Virou a cabeça e viu um pequeno savoiano, com cerca de dez anos, a subir o caminho a cantar, com a sua sanfona na anca e a sua caixa de marmota às costas.
Uma daquelas crianças alegres e gentis, que vão de terra em terra mostrando os joelhos através dos buracos nas calças.
Sem parar a sua canção, o rapaz parava na sua marcha de vez em quando, e jogava ao osso com algumas moedas que tinha na mão — toda a sua fortuna, provavelmente.
Entre este dinheiro havia uma moeda de quarenta soldos.
A criança parou junto ao arbusto, sem perceber Jean Valjean, e atirou ao ar o seu punhado de soldos, que, até então, apanhava com bastante destreza no dorso da mão.
Desta vez a moeda de quarenta soldos escapou-lhe, e foi rolando em direção ao mato até alcançar Jean Valjean.
Jean Valjean pôs o pé em cima dela.
Entretanto, a criança tinha procurado a sua moeda e tinha avistado-o.
Não mostrou nenhum espanto, mas caminhou diretamente para o homem.
O local era absolutamente solitário. Até onde a vista alcançava não havia uma pessoa na planície ou no caminho. O único som era o dos pequenos e débeis gritos de um bando de aves de passagem, que atravessava os céus a uma altitude imensa. A criança estava de costas para o sol, que lançava fios de ouro no seu cabelo e empurpurava com o seu brilho sanguíneo o rosto selvagem de Jean Valjean.
— Senhor — disse o pequeno savoiano, com aquela confiança infantil que é composta de ignorância e inocência —, o meu dinheiro.
— Como te chamas? — disse Jean Valjean.
— Pequeno Gervais, senhor.
— Vai-te embora — disse Jean Valjean.
— Senhor — retomou a criança —, devolva-me o meu dinheiro.
Jean Valjean baixou a cabeça e não respondeu.
A criança começou de novo: — O meu dinheiro, senhor.

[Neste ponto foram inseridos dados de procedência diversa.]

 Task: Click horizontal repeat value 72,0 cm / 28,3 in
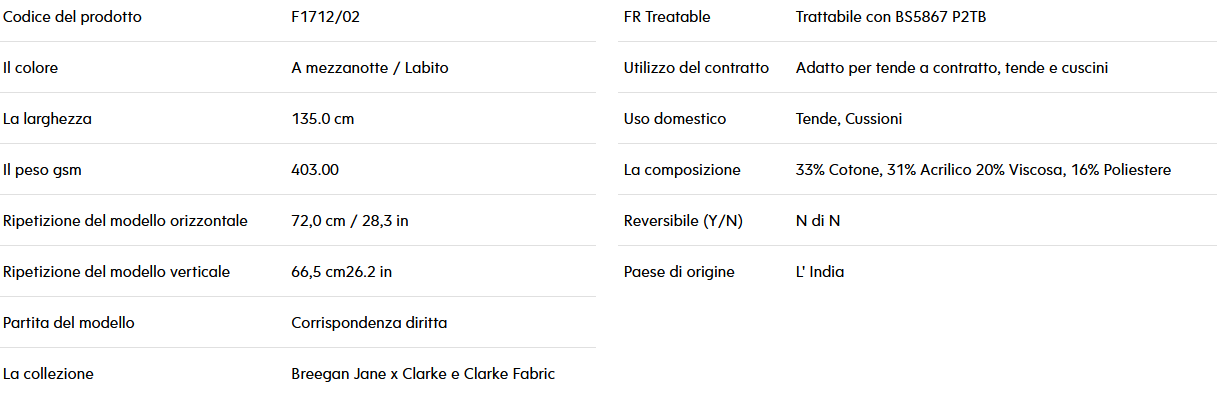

Os olhos de Jean Valjean permaneceram fixos no chão.
— A minha moeda! — gritou a criança —, a minha moeda branca! a minha prata!

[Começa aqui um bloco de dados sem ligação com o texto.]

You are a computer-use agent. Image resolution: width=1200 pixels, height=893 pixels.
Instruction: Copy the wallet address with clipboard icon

Parecia que Jean Valjean não o ouvia. A criança agarrou-o pelo colarinho da blusa e sacudiu-o. Ao mesmo tempo, fez um esforço para deslocar o grande sapato ferrado que descansava sobre o seu tesouro.
— Quero a minha moeda! a minha moeda de quarenta soldos!
A criança chorou. Jean Valjean levantou a cabeça. Ainda permanecia sentado. Os seus olhos estavam perturbados. Fitou a criança, numa espécie de espanto, depois estendeu a mão para o seu bastão e gritou com uma voz terrível: — Quem está aí?
— Eu, senhor — respondeu a criança. — Pequeno Gervais! Eu! Devolva-me os meus quarenta soldos, se faz favor! Tire o pé, senhor, se faz favor!
Depois, irritado, embora fosse tão pequeno, e tornando-se quase ameaçador:
— Então, vai tirar o pé? Tire o pé, ou vamos ver!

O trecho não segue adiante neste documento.